--- START ---
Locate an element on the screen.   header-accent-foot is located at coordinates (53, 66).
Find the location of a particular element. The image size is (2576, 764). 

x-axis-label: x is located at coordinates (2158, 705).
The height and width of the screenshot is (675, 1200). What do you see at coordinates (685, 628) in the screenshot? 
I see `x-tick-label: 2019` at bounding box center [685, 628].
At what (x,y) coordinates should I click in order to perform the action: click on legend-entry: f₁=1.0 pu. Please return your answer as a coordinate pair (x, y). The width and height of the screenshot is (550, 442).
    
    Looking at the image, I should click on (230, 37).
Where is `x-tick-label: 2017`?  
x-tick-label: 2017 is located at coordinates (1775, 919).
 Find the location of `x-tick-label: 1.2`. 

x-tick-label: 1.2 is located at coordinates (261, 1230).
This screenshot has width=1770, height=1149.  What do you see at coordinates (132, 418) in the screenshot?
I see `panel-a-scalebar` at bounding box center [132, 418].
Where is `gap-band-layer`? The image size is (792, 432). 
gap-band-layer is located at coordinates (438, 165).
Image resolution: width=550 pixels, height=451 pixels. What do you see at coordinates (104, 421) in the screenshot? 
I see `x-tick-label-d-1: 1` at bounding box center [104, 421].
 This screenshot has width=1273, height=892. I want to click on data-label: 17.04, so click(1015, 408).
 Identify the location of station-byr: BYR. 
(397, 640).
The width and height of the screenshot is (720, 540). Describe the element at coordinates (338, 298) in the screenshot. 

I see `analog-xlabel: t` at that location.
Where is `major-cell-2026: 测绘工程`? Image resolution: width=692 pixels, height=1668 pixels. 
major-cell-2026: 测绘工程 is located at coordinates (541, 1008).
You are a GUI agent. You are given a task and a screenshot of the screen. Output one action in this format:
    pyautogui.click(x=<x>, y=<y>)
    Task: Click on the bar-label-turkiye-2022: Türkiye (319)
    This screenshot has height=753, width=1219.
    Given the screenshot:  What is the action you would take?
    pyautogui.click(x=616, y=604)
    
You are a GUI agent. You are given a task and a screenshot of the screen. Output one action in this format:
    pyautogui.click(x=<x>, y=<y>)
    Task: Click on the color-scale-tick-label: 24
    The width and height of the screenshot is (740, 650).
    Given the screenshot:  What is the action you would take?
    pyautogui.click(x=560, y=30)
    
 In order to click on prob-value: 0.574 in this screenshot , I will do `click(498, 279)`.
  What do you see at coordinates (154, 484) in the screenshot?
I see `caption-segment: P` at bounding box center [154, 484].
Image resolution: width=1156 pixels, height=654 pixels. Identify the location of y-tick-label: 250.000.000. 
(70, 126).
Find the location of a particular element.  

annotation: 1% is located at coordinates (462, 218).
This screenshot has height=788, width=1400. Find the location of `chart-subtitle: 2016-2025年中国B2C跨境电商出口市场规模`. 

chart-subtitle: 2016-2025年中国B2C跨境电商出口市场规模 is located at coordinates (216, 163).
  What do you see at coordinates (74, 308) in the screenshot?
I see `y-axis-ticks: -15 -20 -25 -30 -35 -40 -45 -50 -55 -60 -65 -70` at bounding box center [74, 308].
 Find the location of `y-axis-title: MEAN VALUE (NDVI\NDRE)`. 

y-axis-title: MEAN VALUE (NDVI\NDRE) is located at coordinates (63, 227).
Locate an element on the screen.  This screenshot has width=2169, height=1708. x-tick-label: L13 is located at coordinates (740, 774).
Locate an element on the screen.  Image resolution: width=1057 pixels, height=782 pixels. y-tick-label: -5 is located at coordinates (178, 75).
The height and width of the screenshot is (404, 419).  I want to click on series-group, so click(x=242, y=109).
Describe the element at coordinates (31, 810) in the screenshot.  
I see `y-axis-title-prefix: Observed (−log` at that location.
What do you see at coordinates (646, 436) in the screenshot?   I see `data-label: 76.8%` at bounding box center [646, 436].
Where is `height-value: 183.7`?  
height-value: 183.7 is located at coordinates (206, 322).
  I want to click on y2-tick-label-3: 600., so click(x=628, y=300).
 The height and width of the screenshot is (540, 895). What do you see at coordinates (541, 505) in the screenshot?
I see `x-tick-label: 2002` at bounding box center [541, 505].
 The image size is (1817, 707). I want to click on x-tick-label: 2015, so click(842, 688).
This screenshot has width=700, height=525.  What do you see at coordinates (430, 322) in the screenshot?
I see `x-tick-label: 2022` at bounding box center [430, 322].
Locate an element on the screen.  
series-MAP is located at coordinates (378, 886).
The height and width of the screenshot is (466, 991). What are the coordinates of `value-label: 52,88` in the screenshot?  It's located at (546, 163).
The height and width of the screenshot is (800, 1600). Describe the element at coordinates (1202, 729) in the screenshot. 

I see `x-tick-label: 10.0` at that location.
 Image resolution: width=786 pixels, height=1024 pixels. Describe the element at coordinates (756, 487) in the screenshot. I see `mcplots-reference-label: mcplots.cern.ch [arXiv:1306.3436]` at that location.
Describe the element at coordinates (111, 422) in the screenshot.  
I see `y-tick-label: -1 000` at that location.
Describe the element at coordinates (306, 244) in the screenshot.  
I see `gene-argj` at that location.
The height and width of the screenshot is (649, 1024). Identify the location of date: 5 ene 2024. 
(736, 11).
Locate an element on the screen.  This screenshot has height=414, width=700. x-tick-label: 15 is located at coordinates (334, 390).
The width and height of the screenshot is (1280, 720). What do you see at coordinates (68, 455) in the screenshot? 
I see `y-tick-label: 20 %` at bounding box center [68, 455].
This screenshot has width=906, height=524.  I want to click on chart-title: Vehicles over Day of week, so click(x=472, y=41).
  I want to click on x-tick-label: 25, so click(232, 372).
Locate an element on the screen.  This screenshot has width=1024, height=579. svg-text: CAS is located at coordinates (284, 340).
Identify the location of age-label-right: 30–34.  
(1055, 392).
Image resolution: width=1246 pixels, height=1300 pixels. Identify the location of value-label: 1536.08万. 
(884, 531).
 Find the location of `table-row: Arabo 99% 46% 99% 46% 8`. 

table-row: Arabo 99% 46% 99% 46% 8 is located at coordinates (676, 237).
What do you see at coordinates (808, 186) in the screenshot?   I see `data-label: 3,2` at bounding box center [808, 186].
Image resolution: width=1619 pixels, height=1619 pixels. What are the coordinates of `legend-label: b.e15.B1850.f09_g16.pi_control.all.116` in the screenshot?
--- END ---
- **ASSIGNED TASK**
Copy out all of the material above, line for line, with no changes.

- **SOLUTION**
Locate an element on the screen.   header-accent-foot is located at coordinates (53, 66).
Find the location of a particular element. The image size is (2576, 764). 

x-axis-label: x is located at coordinates (2158, 705).
The height and width of the screenshot is (675, 1200). What do you see at coordinates (685, 628) in the screenshot? 
I see `x-tick-label: 2019` at bounding box center [685, 628].
At what (x,y) coordinates should I click in order to perform the action: click on legend-entry: f₁=1.0 pu. Please return your answer as a coordinate pair (x, y). The width and height of the screenshot is (550, 442).
    
    Looking at the image, I should click on (230, 37).
Where is `x-tick-label: 2017`?  
x-tick-label: 2017 is located at coordinates (1775, 919).
 Find the location of `x-tick-label: 1.2`. 

x-tick-label: 1.2 is located at coordinates (261, 1230).
This screenshot has width=1770, height=1149.  What do you see at coordinates (132, 418) in the screenshot?
I see `panel-a-scalebar` at bounding box center [132, 418].
Where is `gap-band-layer`? The image size is (792, 432). 
gap-band-layer is located at coordinates (438, 165).
Image resolution: width=550 pixels, height=451 pixels. What do you see at coordinates (104, 421) in the screenshot? 
I see `x-tick-label-d-1: 1` at bounding box center [104, 421].
 This screenshot has width=1273, height=892. I want to click on data-label: 17.04, so click(1015, 408).
 Identify the location of station-byr: BYR. 
(397, 640).
The width and height of the screenshot is (720, 540). Describe the element at coordinates (338, 298) in the screenshot. 

I see `analog-xlabel: t` at that location.
Where is `major-cell-2026: 测绘工程`? Image resolution: width=692 pixels, height=1668 pixels. 
major-cell-2026: 测绘工程 is located at coordinates (541, 1008).
You are a GUI agent. You are given a task and a screenshot of the screen. Output one action in this format:
    pyautogui.click(x=<x>, y=<y>)
    Task: Click on the bar-label-turkiye-2022: Türkiye (319)
    This screenshot has height=753, width=1219.
    Given the screenshot:  What is the action you would take?
    pyautogui.click(x=616, y=604)
    
You are a GUI agent. You are given a task and a screenshot of the screen. Output one action in this format:
    pyautogui.click(x=<x>, y=<y>)
    Task: Click on the color-scale-tick-label: 24
    The width and height of the screenshot is (740, 650).
    Given the screenshot:  What is the action you would take?
    pyautogui.click(x=560, y=30)
    
 In order to click on prob-value: 0.574 in this screenshot , I will do `click(498, 279)`.
  What do you see at coordinates (154, 484) in the screenshot?
I see `caption-segment: P` at bounding box center [154, 484].
Image resolution: width=1156 pixels, height=654 pixels. Identify the location of y-tick-label: 250.000.000. 
(70, 126).
Find the location of a particular element.  

annotation: 1% is located at coordinates (462, 218).
This screenshot has height=788, width=1400. Find the location of `chart-subtitle: 2016-2025年中国B2C跨境电商出口市场规模`. 

chart-subtitle: 2016-2025年中国B2C跨境电商出口市场规模 is located at coordinates (216, 163).
  What do you see at coordinates (74, 308) in the screenshot?
I see `y-axis-ticks: -15 -20 -25 -30 -35 -40 -45 -50 -55 -60 -65 -70` at bounding box center [74, 308].
 Find the location of `y-axis-title: MEAN VALUE (NDVI\NDRE)`. 

y-axis-title: MEAN VALUE (NDVI\NDRE) is located at coordinates (63, 227).
Locate an element on the screen.  This screenshot has width=2169, height=1708. x-tick-label: L13 is located at coordinates (740, 774).
Locate an element on the screen.  Image resolution: width=1057 pixels, height=782 pixels. y-tick-label: -5 is located at coordinates (178, 75).
The height and width of the screenshot is (404, 419).  I want to click on series-group, so click(x=242, y=109).
Describe the element at coordinates (31, 810) in the screenshot.  
I see `y-axis-title-prefix: Observed (−log` at that location.
What do you see at coordinates (646, 436) in the screenshot?   I see `data-label: 76.8%` at bounding box center [646, 436].
Where is `height-value: 183.7`?  
height-value: 183.7 is located at coordinates (206, 322).
  I want to click on y2-tick-label-3: 600., so click(x=628, y=300).
 The height and width of the screenshot is (540, 895). What do you see at coordinates (541, 505) in the screenshot?
I see `x-tick-label: 2002` at bounding box center [541, 505].
 The image size is (1817, 707). I want to click on x-tick-label: 2015, so click(842, 688).
This screenshot has width=700, height=525.  What do you see at coordinates (430, 322) in the screenshot?
I see `x-tick-label: 2022` at bounding box center [430, 322].
Locate an element on the screen.  
series-MAP is located at coordinates (378, 886).
The height and width of the screenshot is (466, 991). What are the coordinates of `value-label: 52,88` in the screenshot?  It's located at (546, 163).
The height and width of the screenshot is (800, 1600). Describe the element at coordinates (1202, 729) in the screenshot. 

I see `x-tick-label: 10.0` at that location.
 Image resolution: width=786 pixels, height=1024 pixels. Describe the element at coordinates (756, 487) in the screenshot. I see `mcplots-reference-label: mcplots.cern.ch [arXiv:1306.3436]` at that location.
Describe the element at coordinates (111, 422) in the screenshot.  
I see `y-tick-label: -1 000` at that location.
Describe the element at coordinates (306, 244) in the screenshot.  
I see `gene-argj` at that location.
The height and width of the screenshot is (649, 1024). Identify the location of date: 5 ene 2024. 
(736, 11).
Locate an element on the screen.  This screenshot has height=414, width=700. x-tick-label: 15 is located at coordinates (334, 390).
The width and height of the screenshot is (1280, 720). What do you see at coordinates (68, 455) in the screenshot? 
I see `y-tick-label: 20 %` at bounding box center [68, 455].
This screenshot has width=906, height=524.  I want to click on chart-title: Vehicles over Day of week, so click(x=472, y=41).
  I want to click on x-tick-label: 25, so click(232, 372).
Locate an element on the screen.  This screenshot has width=1024, height=579. svg-text: CAS is located at coordinates (284, 340).
Identify the location of age-label-right: 30–34.  
(1055, 392).
Image resolution: width=1246 pixels, height=1300 pixels. Identify the location of value-label: 1536.08万. 
(884, 531).
 Find the location of `table-row: Arabo 99% 46% 99% 46% 8`. 

table-row: Arabo 99% 46% 99% 46% 8 is located at coordinates (676, 237).
What do you see at coordinates (808, 186) in the screenshot?   I see `data-label: 3,2` at bounding box center [808, 186].
Image resolution: width=1619 pixels, height=1619 pixels. What are the coordinates of `legend-label: b.e15.B1850.f09_g16.pi_control.all.116` in the screenshot?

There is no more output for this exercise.